Some schools in developing countries are impressive. Innova Schools in Peru are groundbreaking. The Hamels Foundation School in Malawi is awesome. There are many educational points of light throughout developing countries.
Many other schools in developing countries — millions, actually — are unbelievably constrained. In rural Nicaragua classes may be held in shipping containers. In Africa, many schools are held by necessity outdoors. Often a “school” may have a teacher (with limited training), a blackboard — and that is about it. Limited classrooms, no desks, no books, few teachers, no standard curriculum — that is the best you can find in many places.
I was visiting schools once in rural Malawi, and since I was a foreigner, I was handed a note from a school I hadn’t visited requesting help.
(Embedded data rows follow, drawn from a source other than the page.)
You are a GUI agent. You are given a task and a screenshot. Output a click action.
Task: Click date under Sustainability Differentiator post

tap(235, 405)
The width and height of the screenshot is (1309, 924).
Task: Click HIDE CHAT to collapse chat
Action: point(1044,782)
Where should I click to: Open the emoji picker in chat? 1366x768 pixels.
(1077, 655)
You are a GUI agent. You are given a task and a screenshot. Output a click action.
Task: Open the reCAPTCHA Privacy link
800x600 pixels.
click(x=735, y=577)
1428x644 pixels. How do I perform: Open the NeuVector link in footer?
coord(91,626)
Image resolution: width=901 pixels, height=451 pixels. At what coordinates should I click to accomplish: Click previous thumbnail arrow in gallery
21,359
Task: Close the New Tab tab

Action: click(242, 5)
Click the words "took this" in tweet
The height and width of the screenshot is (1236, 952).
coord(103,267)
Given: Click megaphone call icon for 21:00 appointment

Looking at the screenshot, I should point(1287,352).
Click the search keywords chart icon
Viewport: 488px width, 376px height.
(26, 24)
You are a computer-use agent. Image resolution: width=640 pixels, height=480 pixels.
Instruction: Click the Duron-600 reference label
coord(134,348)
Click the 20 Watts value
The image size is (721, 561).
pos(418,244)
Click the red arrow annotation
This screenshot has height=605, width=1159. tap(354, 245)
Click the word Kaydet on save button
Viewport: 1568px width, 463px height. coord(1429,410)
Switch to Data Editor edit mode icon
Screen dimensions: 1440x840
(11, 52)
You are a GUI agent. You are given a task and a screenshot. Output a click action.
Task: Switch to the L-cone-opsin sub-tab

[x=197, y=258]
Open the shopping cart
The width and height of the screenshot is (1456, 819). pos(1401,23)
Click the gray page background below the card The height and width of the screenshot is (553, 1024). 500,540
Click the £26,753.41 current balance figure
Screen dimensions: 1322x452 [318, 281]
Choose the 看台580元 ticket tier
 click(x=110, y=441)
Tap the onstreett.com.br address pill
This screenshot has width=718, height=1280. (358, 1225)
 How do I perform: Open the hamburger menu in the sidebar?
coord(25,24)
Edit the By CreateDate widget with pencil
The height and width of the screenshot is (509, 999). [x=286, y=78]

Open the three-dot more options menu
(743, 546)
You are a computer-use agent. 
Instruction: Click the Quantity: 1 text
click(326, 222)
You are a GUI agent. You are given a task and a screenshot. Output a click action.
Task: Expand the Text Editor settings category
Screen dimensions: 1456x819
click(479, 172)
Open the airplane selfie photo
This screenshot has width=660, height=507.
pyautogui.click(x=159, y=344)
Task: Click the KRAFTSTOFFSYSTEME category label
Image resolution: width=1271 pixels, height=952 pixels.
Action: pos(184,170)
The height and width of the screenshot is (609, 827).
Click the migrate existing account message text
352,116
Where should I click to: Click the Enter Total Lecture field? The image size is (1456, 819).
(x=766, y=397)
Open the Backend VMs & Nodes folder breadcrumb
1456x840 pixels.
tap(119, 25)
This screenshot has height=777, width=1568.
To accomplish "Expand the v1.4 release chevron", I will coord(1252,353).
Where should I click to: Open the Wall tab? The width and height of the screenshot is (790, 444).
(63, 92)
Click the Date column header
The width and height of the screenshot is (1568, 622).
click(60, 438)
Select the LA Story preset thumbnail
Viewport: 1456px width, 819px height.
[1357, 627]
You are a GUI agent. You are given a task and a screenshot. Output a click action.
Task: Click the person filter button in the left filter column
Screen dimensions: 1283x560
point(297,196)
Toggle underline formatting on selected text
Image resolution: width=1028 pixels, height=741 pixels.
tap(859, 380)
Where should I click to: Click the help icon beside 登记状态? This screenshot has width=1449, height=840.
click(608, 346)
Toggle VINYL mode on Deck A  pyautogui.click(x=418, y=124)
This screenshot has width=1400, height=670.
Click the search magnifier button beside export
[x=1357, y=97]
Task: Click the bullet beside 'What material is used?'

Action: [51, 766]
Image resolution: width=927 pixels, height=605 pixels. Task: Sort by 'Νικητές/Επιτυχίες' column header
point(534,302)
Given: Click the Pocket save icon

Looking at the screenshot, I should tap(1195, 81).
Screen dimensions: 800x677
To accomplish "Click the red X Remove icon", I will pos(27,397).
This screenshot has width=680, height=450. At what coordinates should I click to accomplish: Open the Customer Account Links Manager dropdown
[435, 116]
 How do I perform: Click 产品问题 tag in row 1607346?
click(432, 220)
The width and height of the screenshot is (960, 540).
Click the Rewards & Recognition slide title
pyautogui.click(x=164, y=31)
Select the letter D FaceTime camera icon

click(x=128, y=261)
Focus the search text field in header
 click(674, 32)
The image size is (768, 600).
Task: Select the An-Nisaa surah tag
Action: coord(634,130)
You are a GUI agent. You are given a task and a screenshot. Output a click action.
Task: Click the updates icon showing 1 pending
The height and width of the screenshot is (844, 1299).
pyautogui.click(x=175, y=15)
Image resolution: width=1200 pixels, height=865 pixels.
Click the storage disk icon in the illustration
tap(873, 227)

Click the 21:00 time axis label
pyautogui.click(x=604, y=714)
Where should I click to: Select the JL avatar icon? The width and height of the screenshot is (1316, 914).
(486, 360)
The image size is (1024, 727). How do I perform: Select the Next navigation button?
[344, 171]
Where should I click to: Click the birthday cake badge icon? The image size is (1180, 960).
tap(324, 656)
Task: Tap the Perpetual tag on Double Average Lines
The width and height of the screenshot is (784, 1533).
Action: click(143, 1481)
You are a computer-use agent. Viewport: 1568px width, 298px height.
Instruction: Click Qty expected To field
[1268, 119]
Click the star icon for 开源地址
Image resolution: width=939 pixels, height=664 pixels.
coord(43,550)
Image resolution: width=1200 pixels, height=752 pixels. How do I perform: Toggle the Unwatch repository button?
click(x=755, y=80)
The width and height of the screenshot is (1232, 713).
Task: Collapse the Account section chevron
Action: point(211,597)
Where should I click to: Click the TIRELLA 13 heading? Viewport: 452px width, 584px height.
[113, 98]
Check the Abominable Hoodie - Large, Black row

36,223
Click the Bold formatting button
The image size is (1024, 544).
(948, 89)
It outlined that it had few teachers, desks, and toilets:
If schools are lacking even the most basic elements of education, what good will broadband do? A lot actually. One thing is clear from even the most resource-constrained environments: education is a generally a very high priority. If that means holding class in a shipping container or outside under a tree, so be it. People make the best with what they have.
If there is connectivity and at least one device, that opens up a world of opportunities. Teachers have resources. Students can get curricular materials. Ministries of Education can start to reach more students.
Broadband doesn’t solve the education problem. People still need teachers and desks and toilets. But it can help a lot — and in environments where education is prioritized, people are resourceful and benefit from connectivity.